Sábado, 21 de maio de 2011
Por Thorsten Benner e Oliver Stuenkel
Em abril de 2009, na cúpula do G20 em Londres, europeus e norte-americanos demonstraram a intenção de parar de dividir entre si os postos de liderança do Banco Mundial e do FMI. “Concordamos que os chefes e líderes máximos das instituições financeiras internacionais deveriam ser indicados por meio de um processo seletivo aberto, transparente e baseado no mérito”, dizia a Declaração dos Líderes da cúpula. A Europa prometeu abrir mão de seu privilégio de escolher o chefe do FMI.

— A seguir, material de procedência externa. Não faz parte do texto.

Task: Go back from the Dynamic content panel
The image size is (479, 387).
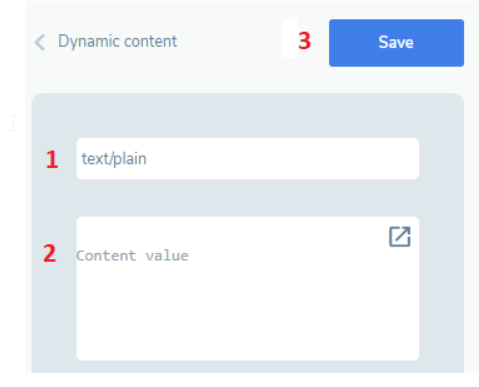Action: click(x=40, y=42)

Mas agora, com as acusações de assédio sexual contra o atual Diretor Geral do FMI, Dominique Strauss-Kahn, e da necessidade de substituí-lo, a Europa está defendendo sua prerrogativa ao cargo máximo do Fundo e rejeitando a justa reivindicação de nações emergentes, como China, Brasil e África do Sul, para que se coloque um fim a esse tradicional monopólio. No entanto, em vez de apegar-se a um privilégio que não mais se justifica, a Europa deveria indicar um não-europeu de uma das potências emergentes – como China, Índia ou Brasil – para munir o FMI da legitimidade de que ele necessita para enfrentar os complexos desafios financeiros da atualidade.
O governo brasileiro estaria certo, portanto, ao instar os líderes europeus a reconhecerem que os argumentos deles são falhos: o governo alemão, por exemplo, alega que o mundo precisa de um chefe no FMI “familiarizado” com “as particularidades da Europa, as questões monetárias, assim como as circunstâncias políticas daqui”. A chanceler alemã, Angela Merkel, acrescentou que “na situação atual, em que nos encontramos envolvidos em muitas discussões sobre o Euro, há boas razões para a Europa apresentar candidatos.” No entanto, durante a crise financeira latino-americana e asiática, os europeus não fizeram a menor questão de que o FMI tivesse como líder alguém de uma das regiões afetadas.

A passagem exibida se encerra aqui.